In Wednesday’s announcement, the company committed to make $25 million in loans and grants to small businesses run by women of color, increase education about homeownership through community groups, focus outreach of its wealth management division to Black communities, and to develop and promote Black executives. Recruiting more Black financial advisers and Black mortgage loan officers will also be part of the effort, Cunningham said.
The $25 million microbusiness fund will be funneled through community development financial institutions (CDFIs) so the funds can be distributed faster and more efficiently, he said.
The company will also look to expand outreach for one of its debt products in which the bank purchases a firm’s accounts receivables so it can access that money right away instead of having to wait 30 or 60 days.

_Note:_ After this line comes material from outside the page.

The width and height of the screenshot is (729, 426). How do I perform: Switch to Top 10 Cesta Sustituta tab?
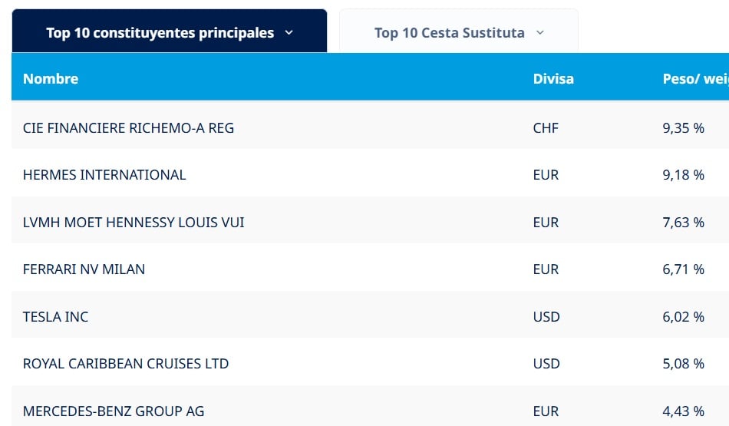449,32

He noted that the program could be especially useful to Black-owned businesses, about 90% of which are sole proprietorships.
“Oftentimes what those small businesses struggle with is cash flow,” he said.

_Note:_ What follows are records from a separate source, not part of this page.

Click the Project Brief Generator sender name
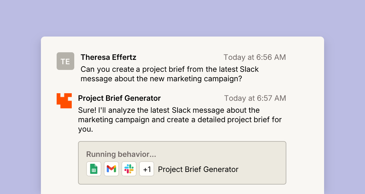click(x=120, y=98)
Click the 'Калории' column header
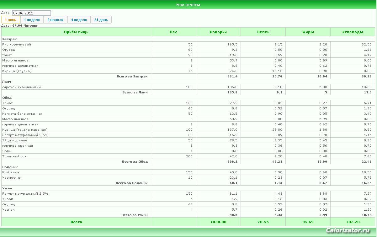377x237 pixels. coord(218,32)
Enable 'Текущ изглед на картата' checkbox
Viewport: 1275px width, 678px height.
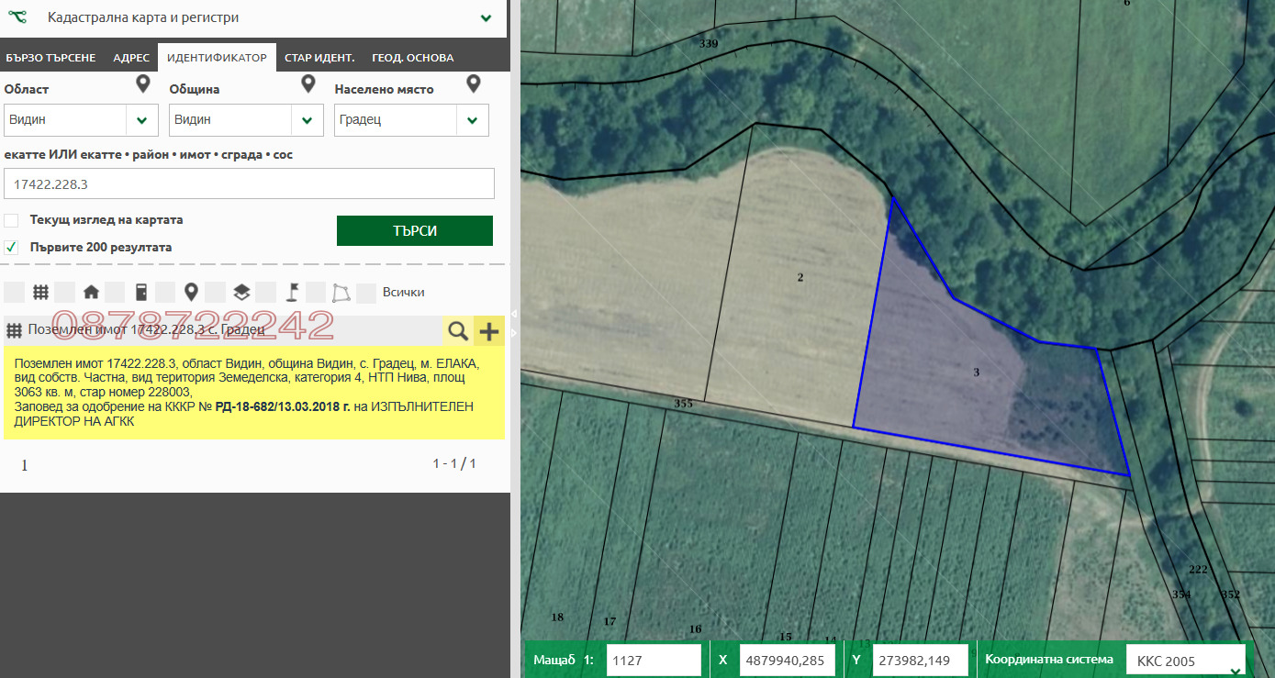click(x=12, y=220)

Another program set to launch later this summer is focused on one of the best ways to build wealth — homeownership. Toward that end, the bank is going to provide more coaching and mentoring in financial education through partnerships with community and youth groups.
“This is not about just getting people into a mortgage,” said Cunningham. “It’s about helping to educate people on wealth building and how important homeownership is and how that process of owning a home is a long-term proposition.”
U.S. Bank recently expanded its practice of ensuring a woman or person or color is interviewed for every manager-level position to all roles. And last year, it partnered with the McKinsey’s Black Leadership Academy to offer its leadership development program to its employees. About 150 U.S. Bancorp employees are participating in the program, with plans to expand it this year and next.
“How do we prepare them for the c-suite?” said Cunningham. “That’s where the real dearth is. Every organization in America is diverse at the bottom. It’s as you move into management and as you move up into executive leadership” that diversity falls off.
Cunningham is one of four people of color and the only Black executive on the 14-member managing committee of top leaders at U.S. Bancorp. Within the last year or two, each person on that executive team has been paired with an employee to sponsor, with a focus on supporting women and people of color within the company.
One of the reasons this initiative has been possible, Cunningham added, is because of Cecere’s decision last year to elevate his position to be part of the managing committee. In doing so, he made diversity, equity and inclusion a strategic priority of the company and part of its daily planning process, Cunningham said.
“It sent a really important signal to the organization,” he said. “It has been a catalyst to get this work done.”